眼球そのものには異常はなさそうとのことでしたが、専門医に診てもらったほうがいいと言われ、別院にある眼科の予約を取ってもらいました。その日は土曜日だったので、週明けに改めて眼科に行くことになりました。
そして、その夜…
また、あのイヤ〜な感覚が…
恐る恐る目を開けると、再び、左目の視界が、白く塞がれていました(怖)
動揺を抑えながら、日系病院で出してもらったアレルギーの点眼薬をさしたら、また視界がギューっとグレーに…慌てて中止。
コンタクト用の目薬をさしたら、不思議と視界が戻りました。
翌日の日曜日、看護師Iちゃんにメール。彼女はとても心配してくれて、週明けの眼科を待たずに、救急に行く選択肢もあるよ、と言ってくれました。

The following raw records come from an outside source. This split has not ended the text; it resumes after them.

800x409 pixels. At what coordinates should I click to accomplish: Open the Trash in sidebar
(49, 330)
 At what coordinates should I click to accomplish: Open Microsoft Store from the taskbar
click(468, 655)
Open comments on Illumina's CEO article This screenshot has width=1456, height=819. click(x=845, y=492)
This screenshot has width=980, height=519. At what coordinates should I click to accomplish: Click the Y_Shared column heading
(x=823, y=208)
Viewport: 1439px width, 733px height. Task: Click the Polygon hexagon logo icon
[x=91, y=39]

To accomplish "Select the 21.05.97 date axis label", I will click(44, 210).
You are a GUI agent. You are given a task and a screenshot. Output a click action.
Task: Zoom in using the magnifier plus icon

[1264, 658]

迷いましたが、その言葉に後押しされ、夫と娘と共に、タクシーで都心の救急病院に向かいました。
日曜の夜の救急
到着した時は、夕方遅くになっていました。夫と娘には近くのレストランに行っていてもらって、私は救急へ。
日本の保険でキャッシュレスになるんだ〜前に行った他の病院ではならなかったなぁ…などと思いながら書類を記入。
待合室で座っていても、背中の筋肉が痛い…。
やっと呼ばれても、ボーッとしてると自分の名前か一瞬分からない(発音が独特なので、笑)。とりあえず問診。英語でなんとか伝える。
問診を受けて待合に戻ると、いい椅子が取られちゃってたりする。辛いですね…
いや、みんな辛いんだけど、家族総動員で付き添いに来てる人たちも多くて(涙)
さらに待つと、メガネの肝っ玉かあさんのようなキャラの看護師さんに呼ばれ、ざっくり視力検査。救急の臨時ベッドのようなところに寝るように言われ、点眼されました。「また何分かしたらくるから、その間ずっと目を押さえてるのよ」と言って去る看護師さん。
その間、別のベッドから聞こえてくる、子供の泣き叫ぶ声…。
足を折ったのかな…。
本当に痛そうで、聞いている方も辛いことこの上ない。この程度のことで救急に来てベッドまで使って申し訳ありません…という気持ちになりました。
さらに2度目の点眼が終わり、待合室で待つこと小一時間。ようやく診察室へ。
眼底検査のほか、いろいろな検査をして、眼球をよく調べてもらいました。
が、やはり眼球自体に異常はないとのこと。
緊急性はないが、網膜のガンなどである可能性を検査するので、週明けにその先生のクリニックに来るようにと言われました。
兎にも角にも、診てもらえてホッとしたのと、原因が判らない不安感とで、複雑な思いでした。
でも、この時は意外と英語が通じて、ちょっと嬉しくもあった呑気な私でした…
会計の時、先のメガネの肝っ玉かあさんが、「Can you see~~??(見えてる〜〜??)」とおどけて手を振っていました。
緊迫した雰囲気の救急の場に、長時間身を置いて過ごしながら、患者にこういう対応が出来る余裕というかタフさって、すごいよなぁ…と、心から感心しました。こういうところが、良くも悪くも、シンガポールと日本の文化の違いなんだなぁ。